Pierre Houin, un champion de France soulagé et curieux


Quelques jours après son premier titre de champion de France, nous avons rencontré Pierre Houin pour revenir sur ce sacre et parler de la saison internationale qui s’annonce. 

Pierre, champion de France, peux-tu nous raconter ce week-end un peu ?

Avant même le week-end, on savait que ce serait un peu particulier sur les écarts et la densité. Il y a beaucoup de rameurs qui se sont rajoutés au groupe cet hiver. J’ai réussi à faire des bons parcours, notamment une très bonne demi-finale. En finale, c’était une bonne course aussi et je suis content d’avoir pu voir ce qu’était capable de faire Thomas Baroukh 2ème et Hugo Beurey 3ème. Sur cette course, c’est vrai que j’ai plus contrôlé que je l’imaginais, tout en essayant de ne pas me mettre à la faute car le bassin devenait compliqué.

Quel sentiment a dominé à l’arrivée ?

Comme à chaque fois, c’est le soulagement qui domine car c’est la course la plus importante de la saison au niveau national. C’est toujours un soulagement quand c’est terminé et de se dire qu’on va pouvoir bosser avec un partenaire pour la saison internationale. Je suis très curieux de voir ce que cela va donner sur la scène internationale, il nous reste un peu de temps pour nous préparer avant la première compétition au mois de juin. Nous avons un premier stage la semaine prochaine pour prendre nos marques ensemble et se confronter à Androdias / Boucheron qui sont la référence française chez les poids lourds depuis 4 ans.

Tu as eu des soucis de genou pendant la préparation, comment ça va à ce niveau-là ?

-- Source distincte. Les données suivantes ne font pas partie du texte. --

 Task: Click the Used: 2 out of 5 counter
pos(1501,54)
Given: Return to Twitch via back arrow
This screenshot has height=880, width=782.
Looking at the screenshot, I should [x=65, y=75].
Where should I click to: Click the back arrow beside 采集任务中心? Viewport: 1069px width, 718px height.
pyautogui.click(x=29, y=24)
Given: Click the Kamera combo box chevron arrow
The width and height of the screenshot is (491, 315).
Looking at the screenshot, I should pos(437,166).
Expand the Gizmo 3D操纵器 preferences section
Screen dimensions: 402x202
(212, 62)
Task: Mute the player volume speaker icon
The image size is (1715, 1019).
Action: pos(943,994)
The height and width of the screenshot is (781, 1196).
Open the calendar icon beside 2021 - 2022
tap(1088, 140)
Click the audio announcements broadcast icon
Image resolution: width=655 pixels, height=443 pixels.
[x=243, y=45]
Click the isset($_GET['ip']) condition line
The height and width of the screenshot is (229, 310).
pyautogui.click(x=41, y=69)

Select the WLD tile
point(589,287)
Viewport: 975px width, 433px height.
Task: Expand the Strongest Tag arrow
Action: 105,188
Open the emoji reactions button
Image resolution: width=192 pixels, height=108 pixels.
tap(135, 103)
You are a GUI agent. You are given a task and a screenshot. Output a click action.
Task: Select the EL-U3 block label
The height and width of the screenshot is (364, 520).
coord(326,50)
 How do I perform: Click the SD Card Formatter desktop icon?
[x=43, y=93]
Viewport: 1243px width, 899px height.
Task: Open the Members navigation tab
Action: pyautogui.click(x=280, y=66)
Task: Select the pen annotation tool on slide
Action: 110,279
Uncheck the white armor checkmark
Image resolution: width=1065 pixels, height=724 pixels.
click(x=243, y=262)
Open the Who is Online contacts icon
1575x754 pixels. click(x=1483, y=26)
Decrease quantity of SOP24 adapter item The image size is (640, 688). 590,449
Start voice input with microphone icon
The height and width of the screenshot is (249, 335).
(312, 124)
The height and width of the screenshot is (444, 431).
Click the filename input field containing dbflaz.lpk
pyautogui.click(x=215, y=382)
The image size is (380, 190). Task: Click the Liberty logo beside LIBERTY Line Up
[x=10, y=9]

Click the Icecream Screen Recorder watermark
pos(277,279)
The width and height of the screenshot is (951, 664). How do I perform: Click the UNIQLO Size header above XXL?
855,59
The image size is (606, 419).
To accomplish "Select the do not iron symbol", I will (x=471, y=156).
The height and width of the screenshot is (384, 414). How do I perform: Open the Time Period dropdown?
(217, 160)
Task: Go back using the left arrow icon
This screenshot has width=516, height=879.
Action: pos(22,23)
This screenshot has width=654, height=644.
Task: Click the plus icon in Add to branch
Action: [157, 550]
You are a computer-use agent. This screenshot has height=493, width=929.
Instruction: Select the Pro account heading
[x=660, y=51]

C’est toujours bien là ! Sur les courses, cela ne me pose pas de problème, c’est plutôt au quotidien à l’entrainement que c’est gênant. Il y a du mieux mais cela me fait toujours mal et je vais faire une infiltration pour en faire en sorte que cela aille mieux. On verra ce que ça donne, je l’ai repoussé le plus longtemps possible mais je ne pouvais plus faire sans.

Pierre Houin sur le podium des championnats de France avec Thomas Baroukh (à gauche) et Hugo Beurey (à droite) © Eric Marie – Médias Aviron

Thomas Baroukh va t’accompagner dans le double poids légers, est-ce que tu es content de cela ? Tu le connais déjà ?

C’est un rameur que je connais bien, mais surtout en dehors du bateau. Il était dans le collectif poids léger avant que j’arrive. Même si nous n’avons pas eu l’occasion de ramer ensemble les saisons passées, nous avons souvent échangé. Cet hiver, nous avions fait quelques essais ensemble mais il nous reste beaucoup de kilomètres à capitaliser pour pouvoir dire qu’on se connaît. Je suis content qu’il y ait un 1er et un 2ème et qu’on puisse les associer déjà, et puis oui, c’est quelqu’un avec qui je sais que je m’entends bien. Il a prouvé sportivement qu’il pouvait être à la hauteur, il a notamment le même record que moi sur ergomètre, ce qui nous place dans les meilleurs au monde sur cette discipline, donc cela sera va être intéressant de voir les dégâts qu’on pourra faire au train.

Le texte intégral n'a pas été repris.